Since its introduction by Schirmer in 1903, the Schirmer test has been widely used for the assessment of the adequacy of tear production. Schirmer test without anesthesia or Schirmer test I is a well standardized test that measures basal tear secretion with the conjunctival–lacrimal trigeminal reflex . Although the Schirmer test has several drawbacks, it is still considered a useful method to assess tear production . In our study, we found that the Schirmer test values of the SSCH patients were lower than those of the controls, indicating tear production deficiency in SSCH patients. At present, it is unclear why the SSCH eye has aqueous production deficiency, but our hypothesis is as follows. Eyes with aqueous production deficiency present with conjunctival squamous metaplasia and vasculitis of conjunctival blood vessels [15,16], which facilitate the appearance of SCH.
Interferometry is a well known method for the clinical assessment of the integrity of the tear film and the thickness of the lipid layer by observing interference patterns generated by light reflected from the surface of the lipid layer and from the interface between that layer and the aqueous layer of the tear film [17-20]. The commercially available DR-1 interferometer and the classification system of interference patterns used in our study was developed by Yokoi et al. . In this apparatus, the specular reflection from the tear surface is captured using a video camera, fed into a TV monitor, and recorded using a digital video recorder.
Several studies have been performed to evaluate the tear film, especially that of dry eye, by non-invasive interferometry. Using DR-1, Yokoi et al.  concluded that tear lipid layer interference patterns were highly correlated with dry eye severity. They found that in the cases of more severe aqueous-deficient dry eyes, the grades of interference patterns were higher, indicating a thicker lipid layer. However, in our study, although the Schirmer test I values of SSCH patients were lower than the controls, the interference patterns were comparable to those of the controls. This unexpected result might be explained by the irregularity of the ocular surface induced by SCH. SCH elevate the conjunctiva and disturb the ocular surface, subsequently affecting the lipid distribution on the cornea, leading to comparable interference patterns.
We acknowledge the following limitations of this study.
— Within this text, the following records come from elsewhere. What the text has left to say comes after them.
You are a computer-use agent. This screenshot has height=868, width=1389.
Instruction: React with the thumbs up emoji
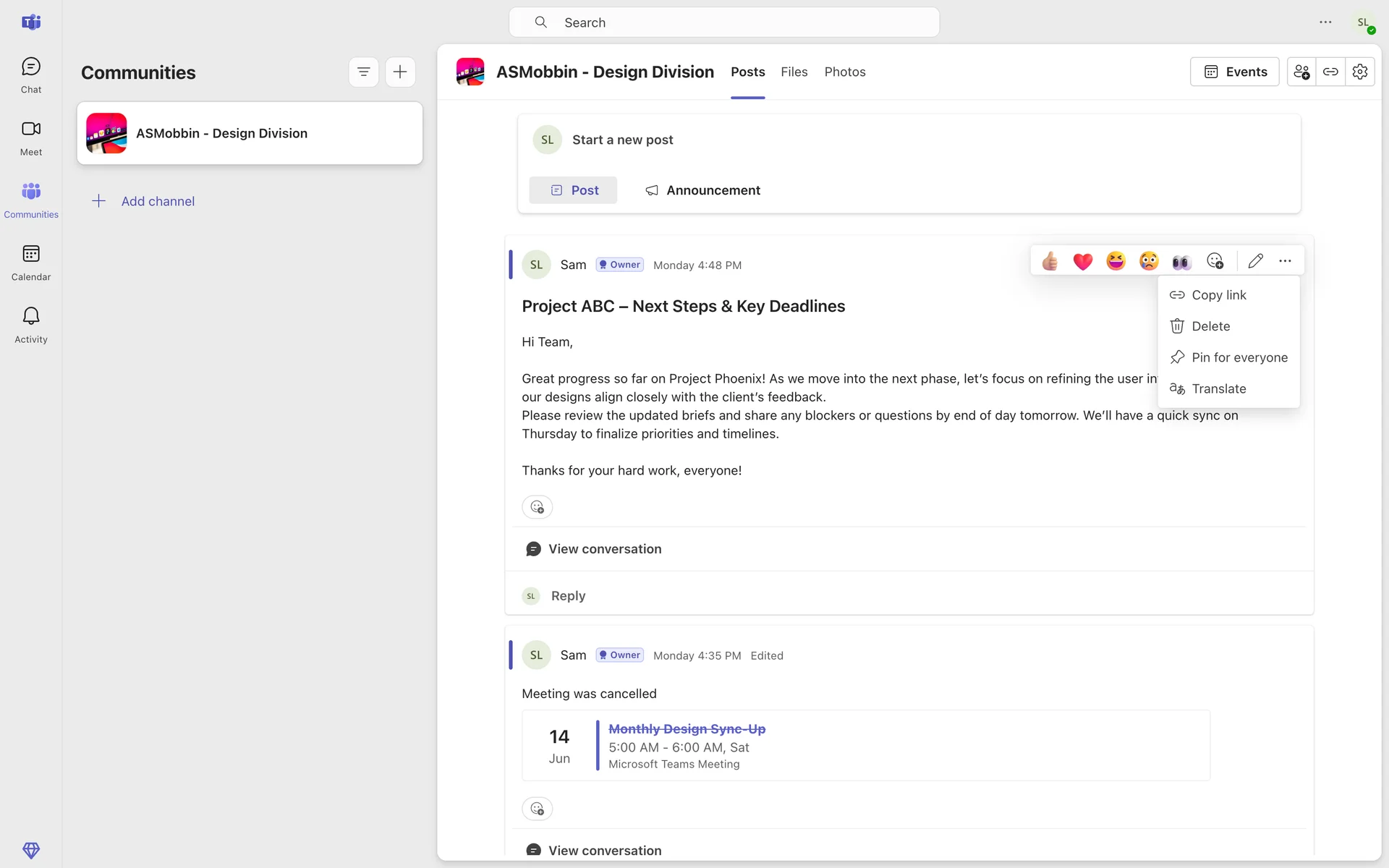(x=1050, y=261)
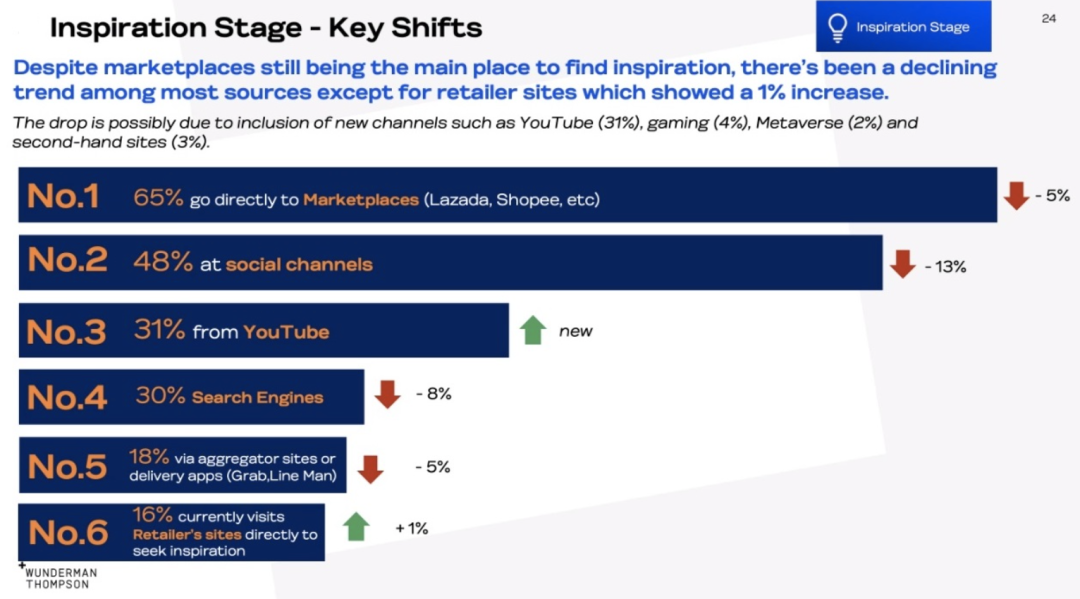Click the lightbulb icon in Inspiration Stage badge

[x=838, y=28]
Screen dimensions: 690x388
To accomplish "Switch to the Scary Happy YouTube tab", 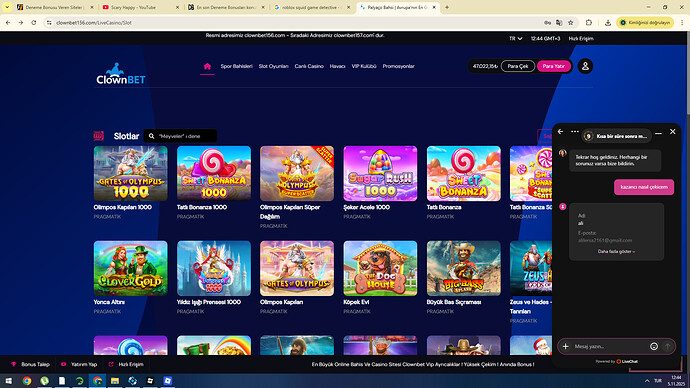I will [x=141, y=7].
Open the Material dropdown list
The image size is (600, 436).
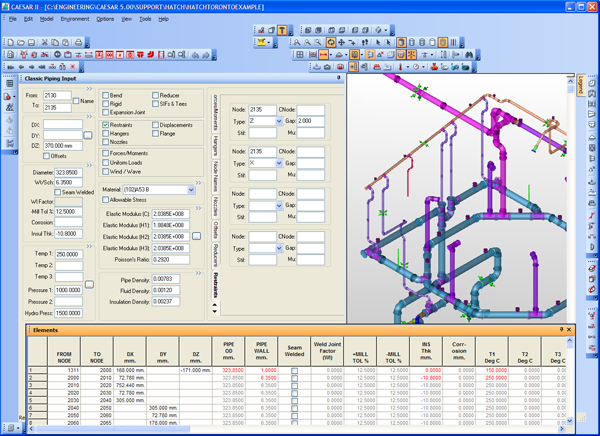click(191, 190)
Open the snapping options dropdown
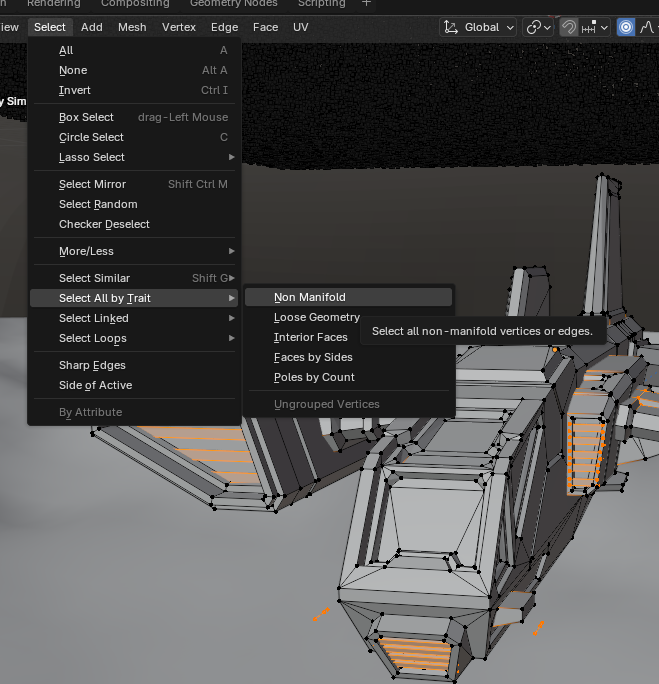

First, patients with conjunctivochalasis were not excluded from the study, which is a major risk factor for SCH and affects the stability of the tear film. Second, the correlation between the tear film characteristics and the extent of the SCH was not studied. Third, the change in the tear film characteristics was not monitored during the hemorrhage absorption process.
In conclusion, the Schirmer test I values of the SSCH patients were lower than those of the controls, whereas the tear interferometry patterns were comparable to those of the controls.
The authors thank the patients and controls for participation in this study. This work is supported in part by Tianjin Science Technology Committee (grant number: 08JCYBJC08600).